====== Task input ======
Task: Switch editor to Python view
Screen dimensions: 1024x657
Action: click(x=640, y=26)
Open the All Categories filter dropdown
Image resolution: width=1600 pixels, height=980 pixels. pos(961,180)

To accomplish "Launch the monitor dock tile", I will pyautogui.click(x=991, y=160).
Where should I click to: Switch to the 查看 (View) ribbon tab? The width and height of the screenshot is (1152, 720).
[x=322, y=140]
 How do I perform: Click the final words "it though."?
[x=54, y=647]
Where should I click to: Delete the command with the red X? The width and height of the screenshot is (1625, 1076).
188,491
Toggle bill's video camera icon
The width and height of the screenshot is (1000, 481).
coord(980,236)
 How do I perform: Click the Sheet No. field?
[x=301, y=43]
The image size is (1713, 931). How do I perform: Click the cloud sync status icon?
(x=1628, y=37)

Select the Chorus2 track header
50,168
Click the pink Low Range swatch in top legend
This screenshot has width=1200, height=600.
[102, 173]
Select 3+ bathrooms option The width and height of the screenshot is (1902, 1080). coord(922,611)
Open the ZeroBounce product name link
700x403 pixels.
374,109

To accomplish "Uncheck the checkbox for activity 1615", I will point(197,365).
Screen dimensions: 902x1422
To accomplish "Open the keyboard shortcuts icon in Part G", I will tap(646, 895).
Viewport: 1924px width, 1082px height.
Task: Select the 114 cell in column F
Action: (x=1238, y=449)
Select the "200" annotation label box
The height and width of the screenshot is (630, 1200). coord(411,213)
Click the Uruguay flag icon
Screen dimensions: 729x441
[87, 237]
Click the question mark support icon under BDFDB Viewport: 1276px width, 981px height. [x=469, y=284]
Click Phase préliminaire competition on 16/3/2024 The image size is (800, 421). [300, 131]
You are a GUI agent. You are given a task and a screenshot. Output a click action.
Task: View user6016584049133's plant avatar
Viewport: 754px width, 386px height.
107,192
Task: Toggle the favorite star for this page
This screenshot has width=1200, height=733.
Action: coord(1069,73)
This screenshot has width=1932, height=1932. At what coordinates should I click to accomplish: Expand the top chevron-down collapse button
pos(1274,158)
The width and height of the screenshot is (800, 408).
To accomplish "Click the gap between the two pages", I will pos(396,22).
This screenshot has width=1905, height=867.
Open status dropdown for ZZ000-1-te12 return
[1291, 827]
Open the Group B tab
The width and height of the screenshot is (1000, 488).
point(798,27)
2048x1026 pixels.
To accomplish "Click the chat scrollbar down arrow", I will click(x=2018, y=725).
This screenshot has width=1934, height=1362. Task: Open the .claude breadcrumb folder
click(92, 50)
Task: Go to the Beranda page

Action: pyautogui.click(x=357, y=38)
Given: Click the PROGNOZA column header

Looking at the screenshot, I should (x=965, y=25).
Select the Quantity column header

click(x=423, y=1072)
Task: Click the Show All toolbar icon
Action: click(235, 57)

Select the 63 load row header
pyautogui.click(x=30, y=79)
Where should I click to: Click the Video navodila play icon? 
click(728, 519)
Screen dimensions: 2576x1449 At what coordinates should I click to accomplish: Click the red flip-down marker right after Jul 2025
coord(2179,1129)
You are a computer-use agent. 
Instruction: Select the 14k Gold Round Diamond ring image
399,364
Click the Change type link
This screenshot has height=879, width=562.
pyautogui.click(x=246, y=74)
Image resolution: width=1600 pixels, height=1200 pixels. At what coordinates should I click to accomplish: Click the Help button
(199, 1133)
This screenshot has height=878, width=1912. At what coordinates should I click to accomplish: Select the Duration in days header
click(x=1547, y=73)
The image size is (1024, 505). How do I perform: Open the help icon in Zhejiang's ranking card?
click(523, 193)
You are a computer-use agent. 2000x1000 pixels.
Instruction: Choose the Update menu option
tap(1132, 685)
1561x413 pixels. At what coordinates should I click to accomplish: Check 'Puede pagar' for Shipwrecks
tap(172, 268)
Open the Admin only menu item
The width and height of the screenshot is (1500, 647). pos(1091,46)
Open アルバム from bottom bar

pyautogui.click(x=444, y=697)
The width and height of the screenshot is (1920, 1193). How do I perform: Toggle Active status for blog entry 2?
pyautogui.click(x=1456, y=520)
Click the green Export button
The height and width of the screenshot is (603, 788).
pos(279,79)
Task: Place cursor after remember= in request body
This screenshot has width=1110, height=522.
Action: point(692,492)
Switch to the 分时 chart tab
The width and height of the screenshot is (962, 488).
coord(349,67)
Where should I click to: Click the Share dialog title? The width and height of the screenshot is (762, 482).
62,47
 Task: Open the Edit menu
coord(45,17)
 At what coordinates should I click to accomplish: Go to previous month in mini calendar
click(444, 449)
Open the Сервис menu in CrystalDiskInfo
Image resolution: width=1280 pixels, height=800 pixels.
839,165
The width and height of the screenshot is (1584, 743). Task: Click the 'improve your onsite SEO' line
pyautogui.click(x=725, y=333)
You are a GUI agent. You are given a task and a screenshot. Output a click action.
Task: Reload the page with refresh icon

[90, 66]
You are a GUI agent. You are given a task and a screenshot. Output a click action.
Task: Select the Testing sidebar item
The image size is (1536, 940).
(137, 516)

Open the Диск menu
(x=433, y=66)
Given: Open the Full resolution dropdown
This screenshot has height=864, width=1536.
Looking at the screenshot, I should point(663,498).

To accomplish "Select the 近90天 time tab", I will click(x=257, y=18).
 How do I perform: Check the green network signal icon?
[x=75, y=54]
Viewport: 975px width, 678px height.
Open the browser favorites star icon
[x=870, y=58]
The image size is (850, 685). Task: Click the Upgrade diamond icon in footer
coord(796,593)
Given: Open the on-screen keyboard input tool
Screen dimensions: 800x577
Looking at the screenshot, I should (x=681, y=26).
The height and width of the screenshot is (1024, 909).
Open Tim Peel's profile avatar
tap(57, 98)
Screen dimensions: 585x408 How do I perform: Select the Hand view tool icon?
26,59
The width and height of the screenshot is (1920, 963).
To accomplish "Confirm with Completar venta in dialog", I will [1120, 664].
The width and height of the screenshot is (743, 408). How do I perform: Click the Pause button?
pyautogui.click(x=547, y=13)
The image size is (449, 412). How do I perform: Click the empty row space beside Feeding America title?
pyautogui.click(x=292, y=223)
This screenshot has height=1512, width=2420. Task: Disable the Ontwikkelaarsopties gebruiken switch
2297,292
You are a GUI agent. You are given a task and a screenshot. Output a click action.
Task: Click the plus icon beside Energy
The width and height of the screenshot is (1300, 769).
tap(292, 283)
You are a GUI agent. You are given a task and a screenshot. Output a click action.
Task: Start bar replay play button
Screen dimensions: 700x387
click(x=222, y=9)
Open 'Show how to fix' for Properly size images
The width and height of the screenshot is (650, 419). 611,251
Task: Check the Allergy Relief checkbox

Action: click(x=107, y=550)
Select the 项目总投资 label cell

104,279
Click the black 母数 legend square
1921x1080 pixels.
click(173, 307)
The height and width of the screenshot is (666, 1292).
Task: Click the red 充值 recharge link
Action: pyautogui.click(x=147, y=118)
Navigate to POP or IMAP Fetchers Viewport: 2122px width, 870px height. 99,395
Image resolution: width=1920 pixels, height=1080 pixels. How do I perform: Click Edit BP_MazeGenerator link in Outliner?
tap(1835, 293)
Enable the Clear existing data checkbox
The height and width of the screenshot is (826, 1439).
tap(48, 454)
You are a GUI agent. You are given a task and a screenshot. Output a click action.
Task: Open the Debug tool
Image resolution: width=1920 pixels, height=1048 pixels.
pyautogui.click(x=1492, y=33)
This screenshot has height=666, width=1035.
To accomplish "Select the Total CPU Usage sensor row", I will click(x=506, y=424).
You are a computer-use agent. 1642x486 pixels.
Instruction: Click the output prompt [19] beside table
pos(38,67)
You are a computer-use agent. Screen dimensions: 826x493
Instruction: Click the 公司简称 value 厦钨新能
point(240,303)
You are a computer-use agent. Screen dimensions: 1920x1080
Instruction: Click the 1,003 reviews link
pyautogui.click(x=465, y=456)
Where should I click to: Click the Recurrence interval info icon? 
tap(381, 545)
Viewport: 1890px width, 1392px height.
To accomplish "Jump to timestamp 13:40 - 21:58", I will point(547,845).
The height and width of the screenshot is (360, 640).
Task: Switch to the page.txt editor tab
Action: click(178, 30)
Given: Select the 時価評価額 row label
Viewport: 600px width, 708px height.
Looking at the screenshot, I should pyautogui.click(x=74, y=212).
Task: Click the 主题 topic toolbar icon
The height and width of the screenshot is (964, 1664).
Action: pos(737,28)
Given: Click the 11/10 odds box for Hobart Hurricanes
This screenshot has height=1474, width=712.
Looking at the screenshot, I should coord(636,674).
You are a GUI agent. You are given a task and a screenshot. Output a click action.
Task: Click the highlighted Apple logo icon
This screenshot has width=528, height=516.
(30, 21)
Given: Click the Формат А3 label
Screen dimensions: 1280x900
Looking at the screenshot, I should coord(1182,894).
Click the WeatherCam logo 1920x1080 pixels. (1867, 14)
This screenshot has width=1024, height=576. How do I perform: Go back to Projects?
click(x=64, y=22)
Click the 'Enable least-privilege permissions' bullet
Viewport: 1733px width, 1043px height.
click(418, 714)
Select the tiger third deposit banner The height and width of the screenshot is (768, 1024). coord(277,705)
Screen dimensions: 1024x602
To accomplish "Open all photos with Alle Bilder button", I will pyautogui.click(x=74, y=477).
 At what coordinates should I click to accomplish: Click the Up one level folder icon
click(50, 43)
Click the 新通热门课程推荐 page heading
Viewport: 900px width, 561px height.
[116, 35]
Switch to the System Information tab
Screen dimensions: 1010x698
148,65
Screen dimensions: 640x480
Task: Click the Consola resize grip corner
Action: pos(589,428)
======
Task = Give the entries above as a Markdown table with columns named Row and Line, from the line containing "2048x1026 pixels." through the line containing "pyautogui.click(x=30, y=79)", inclusive. Number each line in the Row column and leave out blank lines.

Worked solution =
| Row | Line |
|---|---|
| 1 | 2048x1026 pixels. |
| 2 | To accomplish "Click the chat scrollbar down arrow", I will click(x=2018, y=725). |
| 3 | This screenshot has width=1934, height=1362. Task: Open the .claude breadcrumb folder |
| 4 | click(92, 50) |
| 5 | Task: Go to the Beranda page |
| 6 | Action: pyautogui.click(x=357, y=38) |
| 7 | Given: Click the PROGNOZA column header |
| 8 | Looking at the screenshot, I should (x=965, y=25). |
| 9 | Select the Quantity column header |
| 10 | click(x=423, y=1072) |
| 11 | Task: Click the Show All toolbar icon |
| 12 | Action: click(235, 57) |
| 13 | Select the 63 load row header |
| 14 | pyautogui.click(x=30, y=79) |